A fairly straightforward question.
Two answers.
One saying, “Yes.”
The other saying, “No!”
Both with significant upvotes.
Who to believe? Let me attempt to clarify.
Both answers have some truth to them, and it depends on what you mean by a
file being closed.
First, consider what is meant by closing a file from the operating system’s
perspective.
When a process exits, the operating system clears up all the resources
that only that process had open. Otherwise badly-behaved programs that
crash but didn’t free up their resources could consume all the system
resources.
If Python was the only process that had that file open, then the file will
be closed. Similarly the operating system will clear up memory allocated by
the process, any networking ports that were still open, and most other
things. There are a few exceptional functions like shmat
that create
objects that persist beyond the process, but for the most part the
operating system takes care of everything.

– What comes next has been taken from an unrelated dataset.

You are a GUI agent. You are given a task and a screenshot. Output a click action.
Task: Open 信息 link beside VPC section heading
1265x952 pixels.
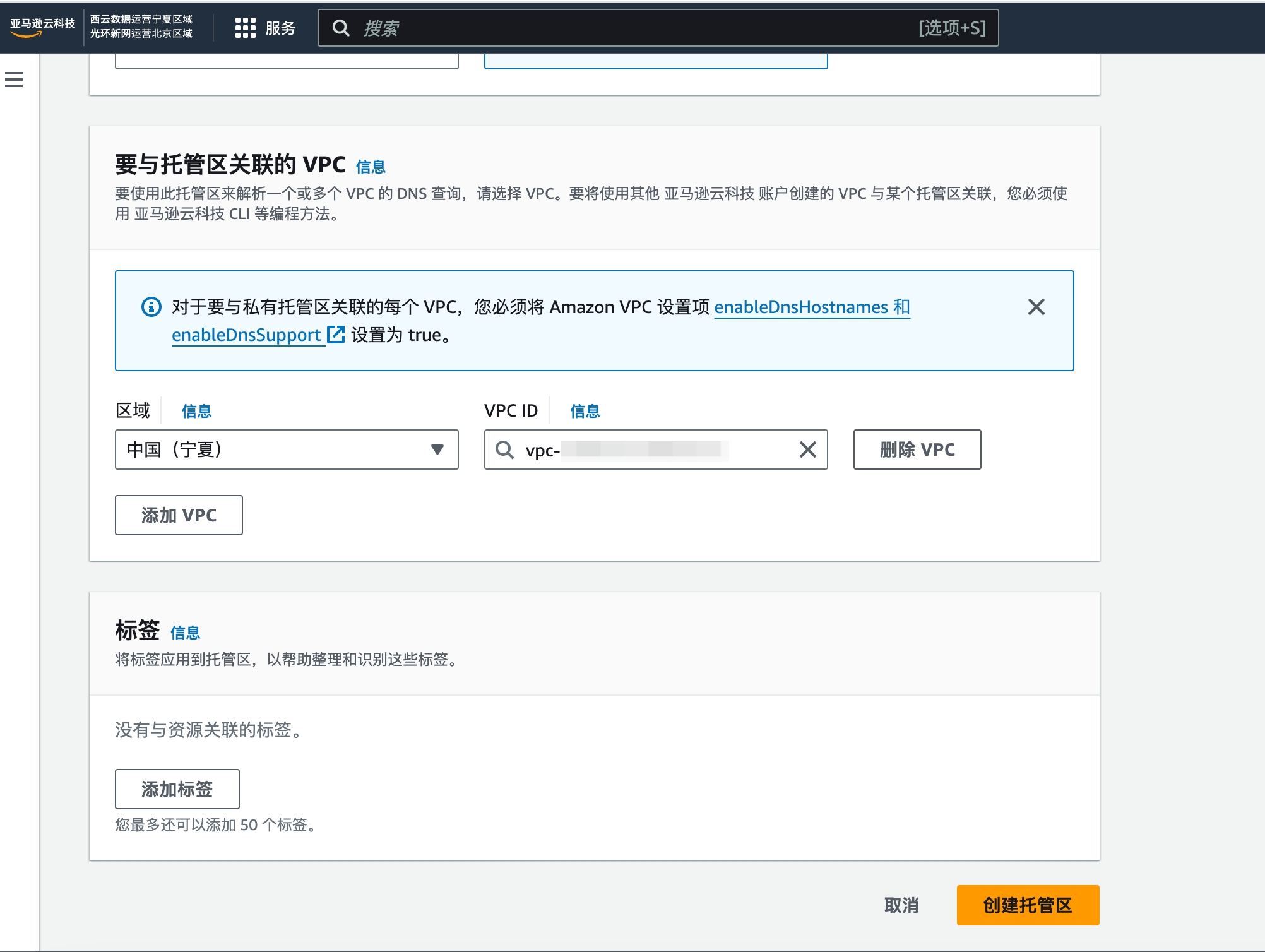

Now, what about closing files from Python’s perspective? If any program
written in any programming language exits, most resources will get cleaned
up—but how does Python handle cleanup inside standard Python programs?
The standard CPython implementation of Python—as opposed to other Python
implementations like Jython—uses reference counting to do most of its
garbage collection. An object has a reference count field. Every time
something in Python gets a reference to some other object, the reference
count field in the referred-to object is incremented. When a reference is
lost, e.g, because a variable is no longer in scope, the reference count is
decremented. When the reference count hits zero, no Python code can reach
the object anymore, so the object gets deallocated. And when it gets
deallocated, Python calls the __del__()
destructor.
Python’s __del__()
method for files flushes the buffers and closes the
file from the operating system’s point of view. Because of reference
counting, in CPython, if you open a file in a function and don’t return the
file object, then the reference count on the file goes down to zero when
the function exits, and the file is automatically flushed and closed. When
the program ends, CPython dereferences all objects, and all objects have
their destructors called, even if the program ends due to an unhanded
exception. (This does technically fail for the pathological case where you have a cycle
of objects with destructors,
at least in Python versions before 3.4.)
But that’s just the CPython implementation. Python the language is defined
in the Python language reference, which is what all Python
implementations are required to follow in order to call themselves
Python-compatible.
The language reference explains resource management in its data model
section:
Some objects contain references to “external” resources such as open
files or windows. It is understood that these resources are freed when
the object is garbage-collected, but since garbage collection is not
guaranteed to happen, such objects also provide an explicit way to
release the external resource, usually a close() method. Programs are
strongly recommended to explicitly close such objects. The
‘try...finally‘ statement and the ‘with‘ statement provide convenient
ways to do this.
That is, CPython will usually immediately close the object, but that may
change in a future release, and other Python implementations aren’t even
required to close the object at all.
So, for portability and because explicit is better than implicit,
it’s highly recommended to call close()
on everything that can be
close()
d, and to do that in a finally
block if there is code between
the object creation and close()
that might raise an exception. Or to use
the with
syntactic sugar that accomplishes the same thing. If you do
that, then buffers on files will be flushed, even if an exception is
raised.
However, even with the with
statement, the same underlying mechanisms are
at work. If the program crashes in a way that doesn’t give Python’s
__del__()
method a chance to run, you can still end up with a corrupt
file on disk:
#!/usr/bin/env python3.3
import ctypes
# Cast the memory adress 0x0001 to the C function int f()
prototype = ctypes.CFUNCTYPE(int)
f = prototype(1)
with open('foo.txt', 'w'):
x.write('hi')
# Segfault
print(f())
This program produces a zero-length file. It’s an abnormal case, but it
shows that even with the with
statement resources won’t always
necessarily be cleaned up the way you expect. Python tells the operating
system to open a file for writing, which creates it on disk; Python writes hi
into the C library’s stdio
buffers; and then it crashes before the with
statement ends, and because of the apparent memory corruption, it’s not safe
for the operating system to try to read the remains of the buffer and flush them to disk. So the program fails to clean up properly even though there’s a with
statement. Whoops. Despite this, close()
and with
almost always work, and your program is always better off having them than not having them.
So the answer is neither yes nor no. The with
statement and close()
are technically not
necessary for most ordinary CPython programs. But not using them results in
non-portable code that will look wrong. And while they are extremely
helpful, it is still possible for them to fail in pathological cases.